15 Nov 2017 6:48 AM GMT

  • Google Doodle Commemorates Cornelia Sorabji, Indias First Woman Advocate

    Today's Google Doodle pays tribute to Ms. Cornelia Sorabji, India's first female advocate. The doodle marks her 151st anniversary with a picture of her in an Advocate's gown and white band, with the Allahabad High Court building in the background.Ms. Sorabji was one of the nine children born to Reverend Sorabji Karsedji, a Parsi, and his wife, Francina Ford (a Parsi, adopted and raised by...

    Today's Google Doodle pays tribute to Ms. Cornelia Sorabji, India's first female advocate. The doodle marks her 151st anniversary with a picture of her in an Advocate's gown and white band, with the Allahabad High Court building in the background.

    Ms. Sorabji was one of the nine children born to Reverend Sorabji Karsedji, a Parsi, and his wife, Francina Ford (a Parsi, adopted and raised by a British couple). She was homeschooled by her father at several of their mission schools.

    Her tryst with feminism seems to have begun during her childhood, which was greatly influenced by her mother who strongly advocated for education for women, and even helped establish several girls' schools in Pune. Her mother's views and ideology seems to have shaped the trailblazing work that Ms. Sorabji would go on to do.

    During her lifetime, Ms. Sorabji notched several firsts -- the first woman to graduate from Bombay University, the first Indian woman to read law at Oxford, and the first woman to become an advocate in India.

    However, her path was not one without obstacles. Even after topping her college in English Literature, she was denied a scholarship to study in England. She was not the one to give up though. She approached the National Indian Association, after which several prominent personalities of the time, like Mary Hobhouse, Adelaide Manning, Florence Nightingale and Sir William Wedderburn stepped forward to fund her education in Britain.

    Her experience in Britain was not less troublesome. While she was initially denied the permission to pursue law, it was the influential academic and philosopher Benjamin Jowett who got a special law course devised for her. He arranged for her to take the Bachelor of Civil Laws exam at Somerville College, Oxford, helping her to be the first woman to ever do so in 1892.

    While she did succeed in passing the exam, she could not get hold of her degree as there existed a rule at that time barring women from collecting their degrees for the next 30 years.
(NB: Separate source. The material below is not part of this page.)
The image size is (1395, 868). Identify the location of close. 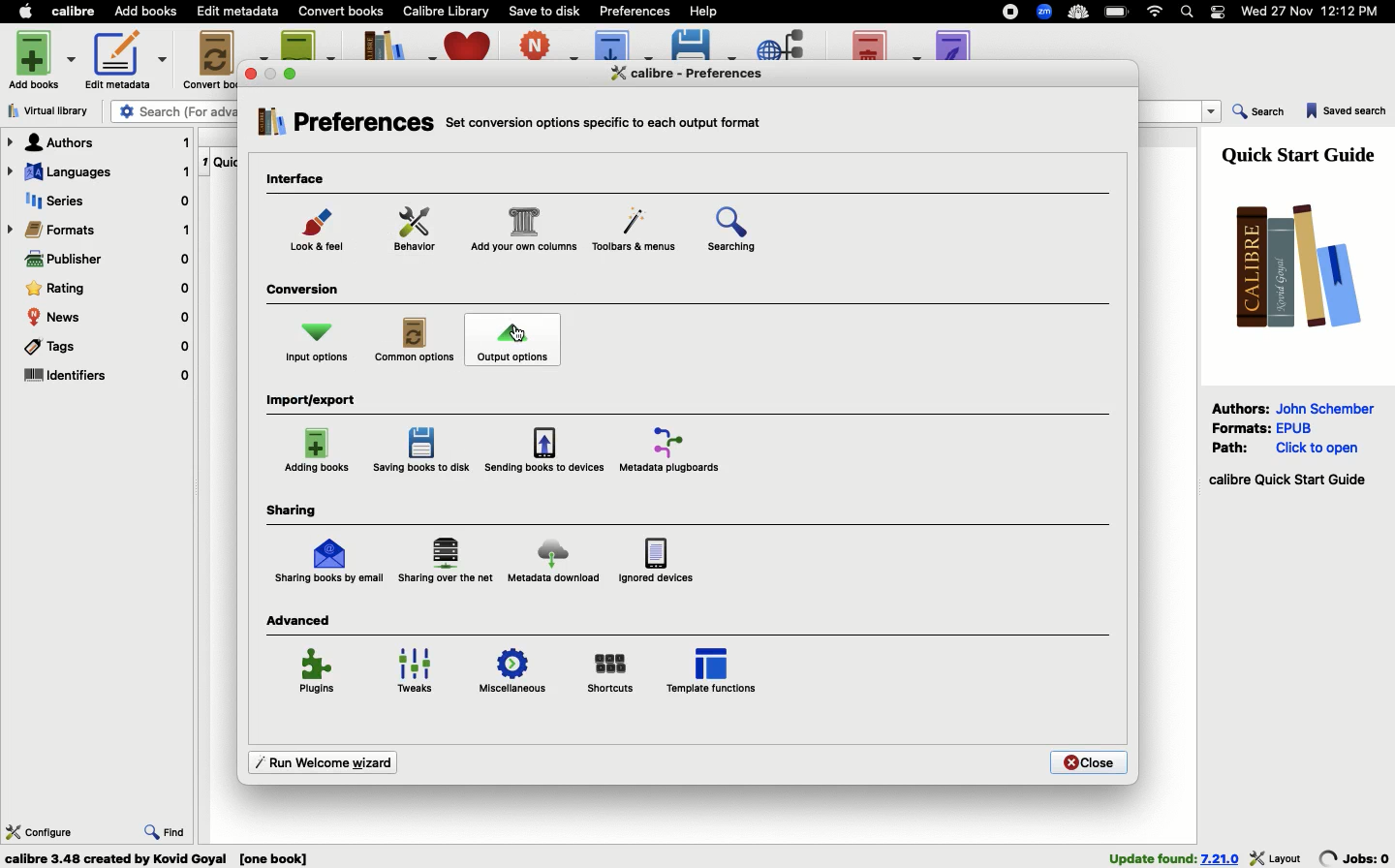
(252, 74).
    She then returned to India in 1894, hoping to utilize her legal acumen for women in the country. She was, however, let down again by the Bombay High Court, which barred legal practitioners from employing women.

    Nevertheless, Ms. Sorabji took up the cause of purdanashin woman who, according to Hindu law, were forbidden to communicate with any male persons apart from their husbands. Since all lawyers at that time were men, these women were always left without legal representation to defend their property rights.

    While women were not allowed to argue in the Courts at that time, Ms. Sorabji led a relentless crusade, petitioning the India Office to provide for a female legal advisor to represent women and minors in provincial courts.

    The opportunity came to her only in 1904, when Lord Broderick, who was appointed Secretary of State for India, advocated for appointment of women as advisors for the secluded ones. She was then appointed as the Lady Assistant to the Court of Wards of Bengal, and she started to work in the provinces of Bengal, Bihar, Orissa and Assam.

    In the next 20 years, according to The Better India, she helped over 600 women and children, providing her services free of charge on a lot of occasions. Her struggle bore fruits when Courts in British India finally opened their doors to female advocates in 1923. She then began to practice in Kolkata till 1929, after which she retired and shifted to England.

    She spent her last days in London and passed away in London in 1954, but not before breaking the glass ceiling for female practitioners in the country and abroad.